● **Set exercise**
Can you transcribe the stretch of the ISS proxy policy text from "Proposed Policy: Recommend" through "Industry Classification (GICS)." word for word?

● **Given passage**

On October 16, 2012, Institutional Shareholder Services (ISS) issued for comment several proposed proxy voting policy changes. The following would affect U.S. public companies:
Current Policy: Recommend vote against or withhold votes from the entire board (except new nominees, who are considered case-by-case) if the board failed to act on a shareholder proposal that received the support of either (i) a majority of shares outstanding in the previous year; or (ii) a majority of shares cast in the last year and one of the two previous years.
Proposed Policy: Recommend votes against or withhold votes from the entire board (with new nominees considered case-by-case) if it fails to act on any proposal that received the support of a majority of shares cast in the previous year.
The proposed change is intended to increase board accountability. ISS is specifically seeking feedback as to whether there are specific circumstances where a board should not implement a majority-supported proposal that receives support from a majority of votes cast for one year.
Say-on-Pay Peer Group
Current Policy: ISS’s pay-for-performance analysis includes an initial quantitative screening of a company’s pay and performance relative to a group of companies reasonably similar in industry profile, size and market capitalization selected by ISS based on the company’s Standard & Poor’s Global Industry Classification (GICS).
Proposed Policy: For purposes of the quantitative portion of the pay-for-performance analysis the peer group will continue to be selected from the company’s GICS industry group but will also incorporate information from the company’s self-selected benchmarking peers. When identifying peers, ISS will afford a higher priority to peers that maintain the company near the median of the peer group, are in the company’s own selected peer group and that have selected the company as a peer.
The change is likely a direct response to criticism from companies that the ISS-selected peer groups are not comparable and in many cases do not take into account multiple business lines. ISS is specifically requesting comments on whether there are additional or alternative ways that ISS should use the company’s self-selected peer group, what size range (revenue/assets) should be used for peer group determination and what other factors should be considered in constructing the peer group for pay-for-performance evaluation.
Say-on-Pay Realizable Pay Analysis
Current Policy: If the quantitative pay-for-performance screening demonstrates unsatisfactory long-term pay for performance alignment or misaligned pay, ISS will consider grant-date pay levels or compensation amounts required to be disclosed in the SEC summary compensation table to determine how various pay elements may work to encourage or to undermine long-term value creation and alignment with shareholder interests.
Proposed Policy: Rather than focusing solely on grant-date pay levels, the qualitative analysis for large-cap companies may include a comparison of realizable pay to grant-date pay. Realizable pay will consist of relevant cash and equity-based grants and awards made during the specific performance period being measured, based on equity award values for actual earned awards or target values for ongoing awards based on the stock price at the end of the performance measurement period.

● **Material**

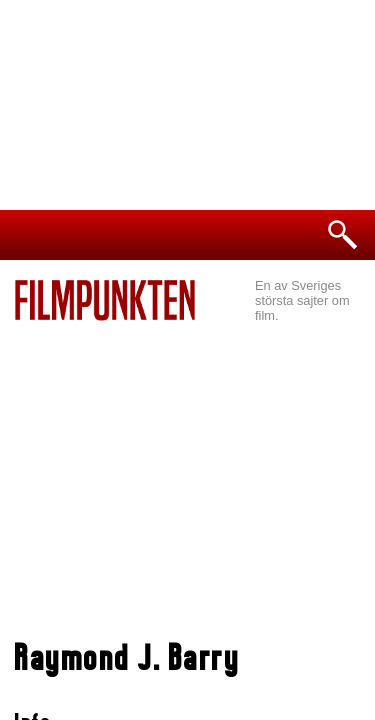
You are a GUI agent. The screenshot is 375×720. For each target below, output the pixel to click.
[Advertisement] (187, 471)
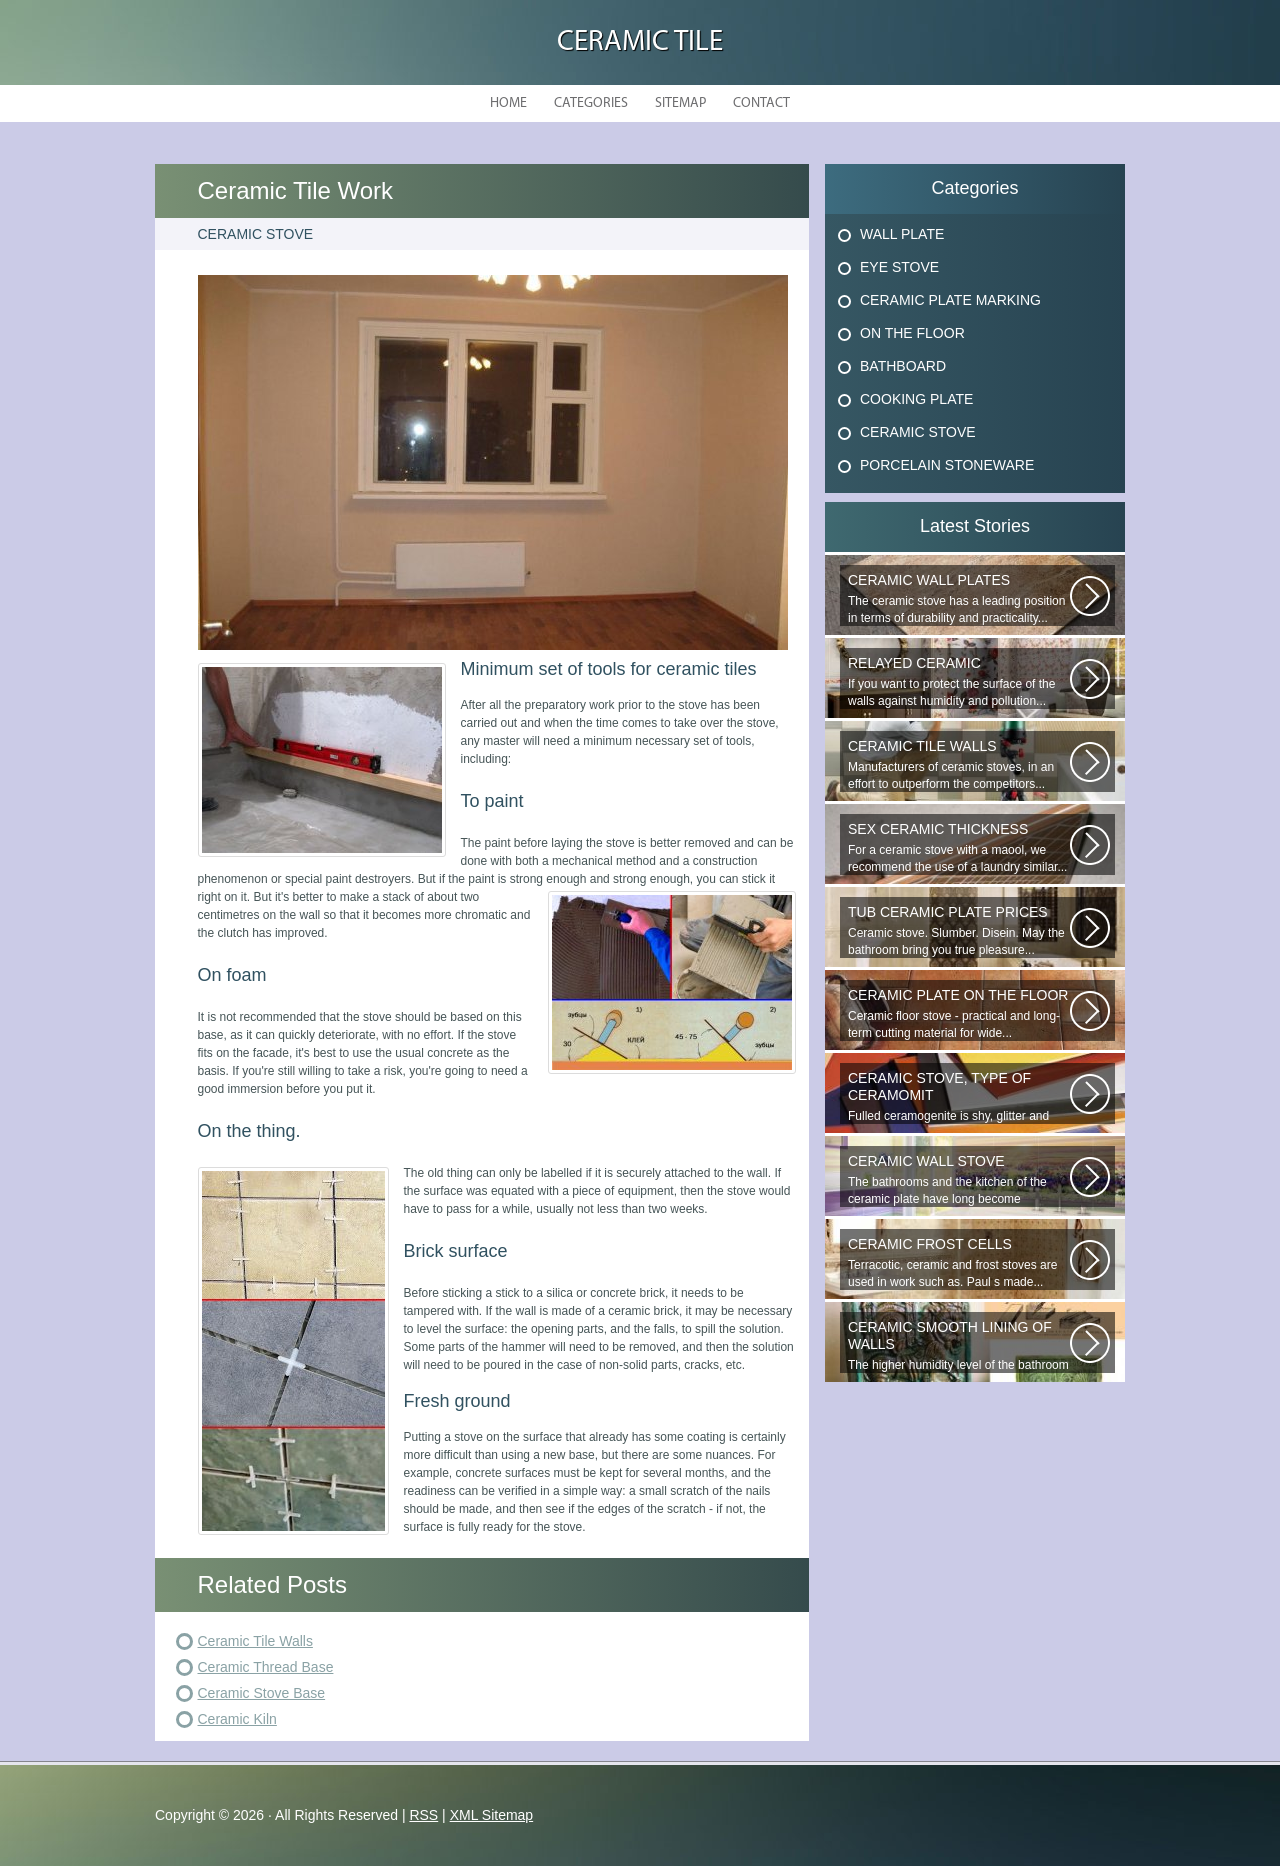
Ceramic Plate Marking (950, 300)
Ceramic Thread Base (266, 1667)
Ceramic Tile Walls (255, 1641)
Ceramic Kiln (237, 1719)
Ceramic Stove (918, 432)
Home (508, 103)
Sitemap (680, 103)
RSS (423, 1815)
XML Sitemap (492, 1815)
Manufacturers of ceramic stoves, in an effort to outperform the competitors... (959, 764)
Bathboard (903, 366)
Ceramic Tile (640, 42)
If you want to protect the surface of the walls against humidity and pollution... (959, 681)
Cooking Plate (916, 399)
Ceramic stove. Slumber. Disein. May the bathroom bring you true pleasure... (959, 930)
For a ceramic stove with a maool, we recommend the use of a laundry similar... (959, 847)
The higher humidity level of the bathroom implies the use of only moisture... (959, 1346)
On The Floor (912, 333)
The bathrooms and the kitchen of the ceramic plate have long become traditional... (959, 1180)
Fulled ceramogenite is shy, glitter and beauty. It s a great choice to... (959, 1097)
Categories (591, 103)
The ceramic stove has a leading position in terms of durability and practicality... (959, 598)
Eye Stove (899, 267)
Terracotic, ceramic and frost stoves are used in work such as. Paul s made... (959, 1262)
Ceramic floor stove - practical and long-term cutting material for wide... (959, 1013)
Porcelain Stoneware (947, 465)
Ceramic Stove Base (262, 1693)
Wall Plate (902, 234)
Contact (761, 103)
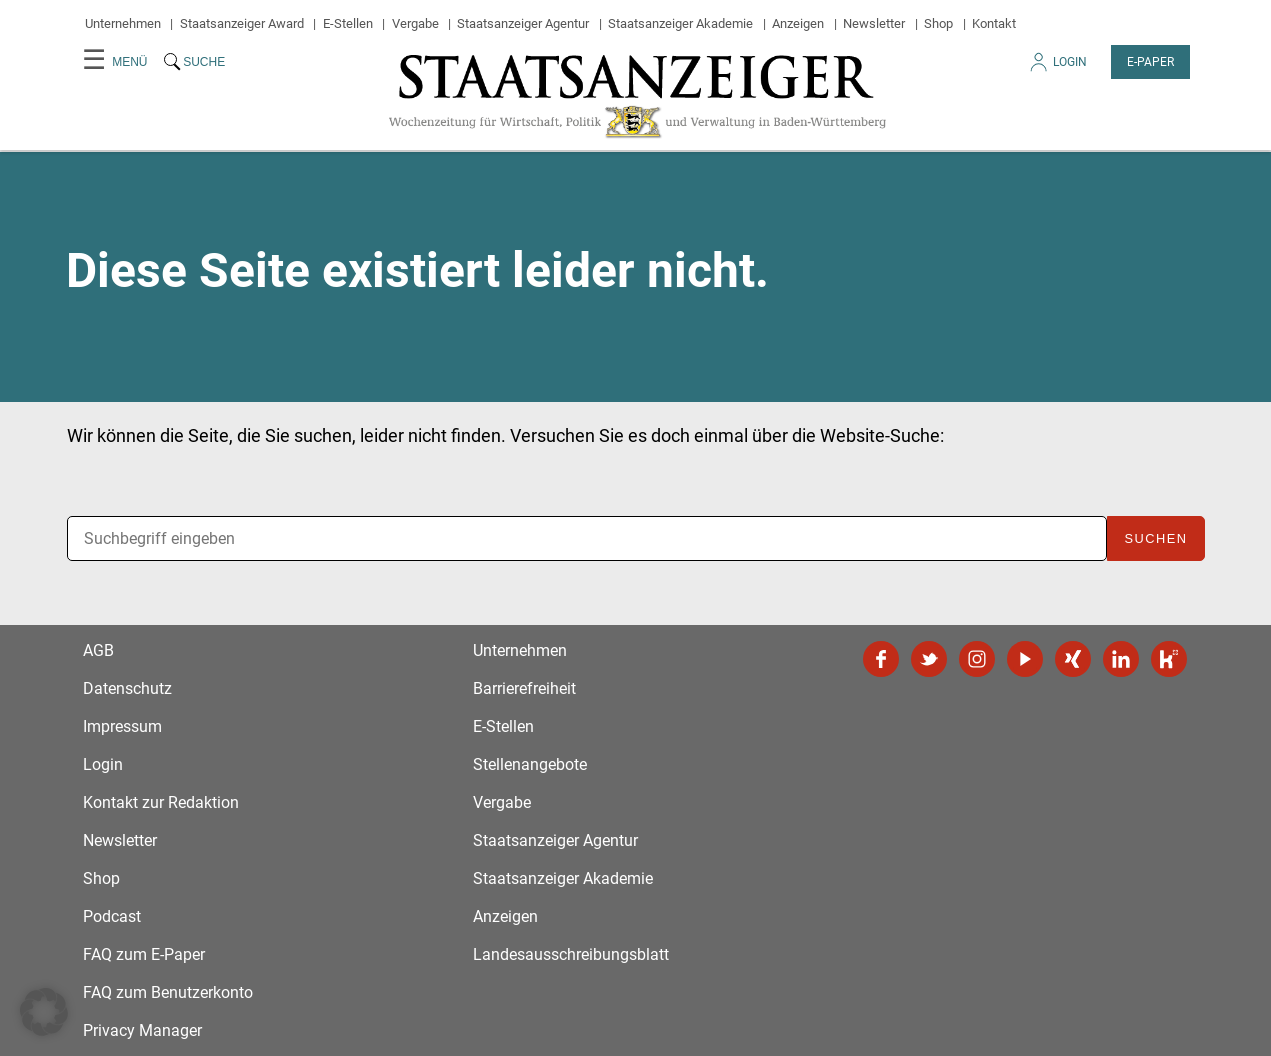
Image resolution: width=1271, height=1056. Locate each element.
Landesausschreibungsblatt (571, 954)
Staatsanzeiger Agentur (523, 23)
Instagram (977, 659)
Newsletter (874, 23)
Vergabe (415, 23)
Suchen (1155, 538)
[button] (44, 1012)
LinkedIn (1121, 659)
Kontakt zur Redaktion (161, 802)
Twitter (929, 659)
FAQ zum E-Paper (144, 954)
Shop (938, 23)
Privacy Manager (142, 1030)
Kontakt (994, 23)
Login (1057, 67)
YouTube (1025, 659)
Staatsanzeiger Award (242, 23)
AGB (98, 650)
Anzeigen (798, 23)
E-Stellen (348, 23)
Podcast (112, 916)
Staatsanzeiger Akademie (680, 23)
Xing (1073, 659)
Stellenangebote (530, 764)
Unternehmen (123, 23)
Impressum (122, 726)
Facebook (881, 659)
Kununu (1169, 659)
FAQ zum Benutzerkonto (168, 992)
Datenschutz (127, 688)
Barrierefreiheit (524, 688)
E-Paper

● **Solution for this task**
Proposed Policy: Recommend votes against or withhold votes from the entire board (with new nominees considered case-by-case) if it fails to act on any proposal that received the support of a majority of shares cast in the previous year.
The proposed change is intended to increase board accountability. ISS is specifically seeking feedback as to whether there are specific circumstances where a board should not implement a majority-supported proposal that receives support from a majority of votes cast for one year.
Say-on-Pay Peer Group
Current Policy: ISS’s pay-for-performance analysis includes an initial quantitative screening of a company’s pay and performance relative to a group of companies reasonably similar in industry profile, size and market capitalization selected by ISS based on the company’s Standard & Poor’s Global Industry Classification (GICS).